Und das war nur der Anfang einer steilen, durch Kompetenz und kontinuierliche Arbeit beförderten Karriere: 1973 Prokuristin - 1977 Mitglied der Geschäftsführung - 1985 alleinzeichnungsberechtigte Generalbevollmächtigte und neben Helmut Schmidt gleichberechtigte Verlegerin der ZEIT, verantwortlich vornehmlich für die geschäftliche Seite, bis sich der frühere Bundeskanzler, der in dem Zweiergespann für die publizistische Seite zuständig war, ganz auf den Herausgeber-Posten zurückzog. Bis 1999 blieb sie in der Geschäftsführung, und noch immer ist sie Mitglied des Aufsichtsrates.

Als Testamentsvollstreckerin von Gerd Bucerius, der 1995 starb, verkaufte Hilde von Lang den Zeitverlag - ganz im Sinne des Gründers - an die Verlagsgruppe Holtzbrinck. Gerd Bucerius war sie nach und nach Gesprächspartnerin, Vertraute, schließlich Lebensgefährtin geworden. Mit ihr an seiner Seite war der quirlige, sprunghafte, ständig getriebene und antreibende Verleger leichter zu ertragen - oft wetterte er bei ihr nach Dienstschluss ab, was sonst direkt auf die Köpfe der Redakteure niedergeprasselt wäre.
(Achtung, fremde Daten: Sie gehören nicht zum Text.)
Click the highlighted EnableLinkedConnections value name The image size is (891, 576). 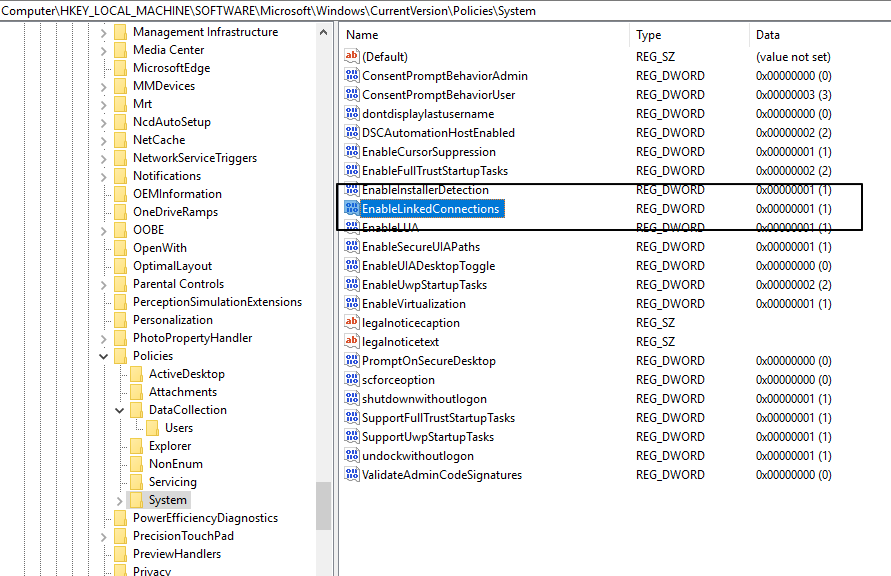click(432, 208)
Verlagsleitern flicht die Umwelt selten Kränze. Den Lorbeer heimsen meist die Journalisten ein - doch deren Ruhm gründet allemal auf der Verlässlichkeit und Redlichkeit, dem Wagemut und Wirklichkeitssinn, der Einfallskraft und Leidensfähigkeit der Verleger. Hilde von Lang war keine politische Verlegerin. Das sollte sie auch nie sein. In ihrem Vertrag vom 13. August 1974 hieß es: Sie hält den Kontakt zur Chefredaktion und koordiniert alle die Redaktion betreffenden Verwaltungsangelegenheiten.